Le Mali entend faire progresser son taux d’électrification grâce à la densification de son parc énergétique tout en diversifiant ses ressources. Il a pour cela lancé plusieurs projets solaires que le gouvernement s’attelle à faire avancer.

Au Mali, le gouvernement vient d’adopter deux décrets relatifs à des projets de construction de centrales solaires d’une capacité combinée de 83 MW. Il s’agit respectivement des centrales solaires photovoltaïques de Ségou (33 MW) et de Fana (50 MW).

Le contrat de concession de la centrale de Ségou conclu avec la compagnie électrique Ségou Solaire en 2015 a fait l’objet d’un avenant. Il est relatif à la réduction du coût de réalisation du projet qui a été rendue possible par la baisse du prix des équipements solaires au cours des dernières années. Une autre modification a été faite sur les clauses de mise en œuvre du projet en lui-même.

« Le retard observé dans l’exécution du projet et la baisse du prix de cession du kilowattheure ont rendu nécessaire une nouvelle révision du contrat concernant notamment la définition de certains termes, le droit de substitution de l’acheteur, le régime fiscal et douanier applicable et les modalités de mise en œuvre de la convention de cautionnement », peut-on lire dans le compte-rendu du Conseil des ministres.

Le gouvernement a également clarifié les termes de la convention de concession de la centrale solaire de Fana (50 MW).
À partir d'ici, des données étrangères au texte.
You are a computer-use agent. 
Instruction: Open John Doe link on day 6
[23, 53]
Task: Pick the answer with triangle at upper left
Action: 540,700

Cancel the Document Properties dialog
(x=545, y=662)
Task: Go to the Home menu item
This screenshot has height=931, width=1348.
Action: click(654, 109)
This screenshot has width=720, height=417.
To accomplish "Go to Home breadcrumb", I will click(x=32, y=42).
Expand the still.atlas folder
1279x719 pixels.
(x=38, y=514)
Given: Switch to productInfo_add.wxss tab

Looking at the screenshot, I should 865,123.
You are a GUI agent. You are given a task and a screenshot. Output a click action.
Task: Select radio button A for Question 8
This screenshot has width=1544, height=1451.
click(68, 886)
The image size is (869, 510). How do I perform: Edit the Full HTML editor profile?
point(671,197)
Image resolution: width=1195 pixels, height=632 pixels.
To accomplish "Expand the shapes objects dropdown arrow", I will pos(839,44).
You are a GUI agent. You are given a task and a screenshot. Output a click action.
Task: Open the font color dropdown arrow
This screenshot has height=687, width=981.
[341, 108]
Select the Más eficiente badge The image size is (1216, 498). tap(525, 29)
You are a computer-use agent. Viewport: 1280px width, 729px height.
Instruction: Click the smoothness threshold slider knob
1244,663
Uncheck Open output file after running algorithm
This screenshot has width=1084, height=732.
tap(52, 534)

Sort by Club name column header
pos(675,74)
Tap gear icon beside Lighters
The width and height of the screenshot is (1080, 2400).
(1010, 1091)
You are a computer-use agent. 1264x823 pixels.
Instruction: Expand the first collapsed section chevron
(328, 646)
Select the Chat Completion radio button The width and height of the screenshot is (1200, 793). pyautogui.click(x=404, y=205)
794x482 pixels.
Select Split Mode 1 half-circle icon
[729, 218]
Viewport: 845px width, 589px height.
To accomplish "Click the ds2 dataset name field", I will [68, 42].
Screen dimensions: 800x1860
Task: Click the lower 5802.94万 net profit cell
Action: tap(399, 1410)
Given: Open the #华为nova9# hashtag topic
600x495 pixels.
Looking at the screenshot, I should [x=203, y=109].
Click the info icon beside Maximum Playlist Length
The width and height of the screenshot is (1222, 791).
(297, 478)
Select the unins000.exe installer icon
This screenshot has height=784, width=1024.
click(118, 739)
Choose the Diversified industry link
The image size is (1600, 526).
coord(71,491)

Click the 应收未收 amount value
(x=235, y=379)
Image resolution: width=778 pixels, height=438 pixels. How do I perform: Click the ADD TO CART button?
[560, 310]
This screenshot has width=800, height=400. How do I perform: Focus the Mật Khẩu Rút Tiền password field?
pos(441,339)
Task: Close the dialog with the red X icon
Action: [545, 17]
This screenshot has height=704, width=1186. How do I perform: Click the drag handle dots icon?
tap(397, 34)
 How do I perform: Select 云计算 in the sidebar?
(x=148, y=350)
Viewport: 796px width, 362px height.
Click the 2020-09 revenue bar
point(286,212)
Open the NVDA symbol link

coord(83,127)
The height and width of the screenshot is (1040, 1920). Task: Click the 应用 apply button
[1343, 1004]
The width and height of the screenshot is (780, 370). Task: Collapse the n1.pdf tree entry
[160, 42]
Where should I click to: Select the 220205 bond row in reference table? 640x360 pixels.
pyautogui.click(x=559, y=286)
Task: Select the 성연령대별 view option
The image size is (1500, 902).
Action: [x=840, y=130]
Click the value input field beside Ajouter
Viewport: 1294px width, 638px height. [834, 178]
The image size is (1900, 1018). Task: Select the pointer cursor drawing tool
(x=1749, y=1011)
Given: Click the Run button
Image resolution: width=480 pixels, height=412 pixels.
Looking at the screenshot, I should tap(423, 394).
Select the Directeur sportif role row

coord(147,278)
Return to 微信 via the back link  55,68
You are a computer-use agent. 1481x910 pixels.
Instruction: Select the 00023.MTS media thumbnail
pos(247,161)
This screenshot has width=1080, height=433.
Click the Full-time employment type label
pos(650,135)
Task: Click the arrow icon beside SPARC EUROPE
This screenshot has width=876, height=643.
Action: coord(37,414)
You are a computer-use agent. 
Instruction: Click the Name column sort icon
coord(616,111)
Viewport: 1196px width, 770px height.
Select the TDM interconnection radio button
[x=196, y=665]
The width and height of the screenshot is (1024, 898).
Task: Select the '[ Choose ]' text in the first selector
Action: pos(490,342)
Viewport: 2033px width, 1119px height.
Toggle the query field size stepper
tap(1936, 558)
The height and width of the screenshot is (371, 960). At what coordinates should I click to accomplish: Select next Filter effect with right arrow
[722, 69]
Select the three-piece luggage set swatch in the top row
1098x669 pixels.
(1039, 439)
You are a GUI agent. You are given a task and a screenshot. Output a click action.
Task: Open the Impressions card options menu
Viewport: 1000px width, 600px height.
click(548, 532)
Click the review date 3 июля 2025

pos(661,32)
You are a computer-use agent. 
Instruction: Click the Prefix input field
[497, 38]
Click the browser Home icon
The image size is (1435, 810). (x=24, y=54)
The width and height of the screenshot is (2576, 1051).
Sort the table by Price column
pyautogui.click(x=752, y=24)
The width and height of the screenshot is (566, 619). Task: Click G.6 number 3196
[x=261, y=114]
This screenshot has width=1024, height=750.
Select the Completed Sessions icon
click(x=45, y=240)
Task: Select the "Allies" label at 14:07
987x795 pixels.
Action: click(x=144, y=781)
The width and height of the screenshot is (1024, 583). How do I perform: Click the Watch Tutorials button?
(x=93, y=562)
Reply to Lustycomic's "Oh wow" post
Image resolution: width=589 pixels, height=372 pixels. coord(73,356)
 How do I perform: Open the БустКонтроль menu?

Cette dernière définit désormais le cadre juridique de l’accord conclu par le pays avec la compagnie Legendre Energie.

L’Etat a ainsi mis en place une entité ad hoc, la Fana Solar Power qui a conclu un accord de rachat d’électricité avec Energie du Mali, la compagnie électrique nationale. La durée de concession de la centrale a été fixée à 30 ans. Le coût de construction de celle-ci est estimé à 108 millions $.

La mise en œuvre de l’ensemble de ces projets permettra au Mali de réduire son déficit énergétique et d’accroître la part de sa population ayant accès à l’électricité. En 2018, 50 % de la population avait accès à l’électricité selon la Banque mondiale.